O objetivo do autor foi compreender o que são esses movimentos, como foram constituídos historicamente e como se articulam e se organizam tanto para combater os projetos de intervenção como para minimizar seus impactos nas comunidades. “A intervenção do governo civil-militar representou um novo paradigma na Amazônia, que mudou a dinâmica da população e gerou uma reação de movimentos organizados. Nesta reação, destaco a importante presença da Igreja Católica ligada à Teologia da Libertação – que gestou política e ideologicamente outras organizações e movimentos sociais.”

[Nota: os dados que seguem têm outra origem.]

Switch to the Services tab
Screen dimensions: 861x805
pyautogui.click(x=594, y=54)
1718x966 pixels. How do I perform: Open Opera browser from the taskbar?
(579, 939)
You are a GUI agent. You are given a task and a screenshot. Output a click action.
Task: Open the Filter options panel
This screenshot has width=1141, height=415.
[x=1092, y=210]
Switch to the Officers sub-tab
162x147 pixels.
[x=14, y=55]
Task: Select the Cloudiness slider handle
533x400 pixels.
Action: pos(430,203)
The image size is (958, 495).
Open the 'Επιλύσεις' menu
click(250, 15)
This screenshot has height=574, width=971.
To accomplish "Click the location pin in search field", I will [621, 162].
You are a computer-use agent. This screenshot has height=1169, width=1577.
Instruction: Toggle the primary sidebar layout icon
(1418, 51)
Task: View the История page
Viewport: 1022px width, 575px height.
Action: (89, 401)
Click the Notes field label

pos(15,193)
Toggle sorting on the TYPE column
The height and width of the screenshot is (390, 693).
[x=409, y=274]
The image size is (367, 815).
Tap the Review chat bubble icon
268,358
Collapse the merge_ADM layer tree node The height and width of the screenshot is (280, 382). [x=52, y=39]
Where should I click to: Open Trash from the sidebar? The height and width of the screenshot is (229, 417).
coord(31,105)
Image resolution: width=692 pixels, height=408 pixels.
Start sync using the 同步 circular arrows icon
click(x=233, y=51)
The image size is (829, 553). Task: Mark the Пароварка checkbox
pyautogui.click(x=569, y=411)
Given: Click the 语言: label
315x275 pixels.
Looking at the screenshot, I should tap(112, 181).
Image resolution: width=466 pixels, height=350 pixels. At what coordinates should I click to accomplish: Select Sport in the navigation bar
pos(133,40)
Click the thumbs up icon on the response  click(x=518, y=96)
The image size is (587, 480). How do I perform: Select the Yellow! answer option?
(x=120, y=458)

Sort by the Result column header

Uma questão relevante para o pesquisador é que, ao se falar da Amazônia, ela seja colocada no plural. “São diversas Amazônias, que compreendem quase 60% do território nacional. Os indígenas sempre foram personagens centrais, afinal de contas, o Xingu é um rio indígena, que corre do Mato Grosso ao Pará, tendo dezenas de comunidades indígenas vivendo há milênios em suas margens. Mas outros personagens fazem parte deste processo, como os ribeirinhos e trabalhadores rurais que para lá migraram muito antes da Transamazônica, atraídos pela propaganda governamental visando mão de obra e maior ocupação da região.”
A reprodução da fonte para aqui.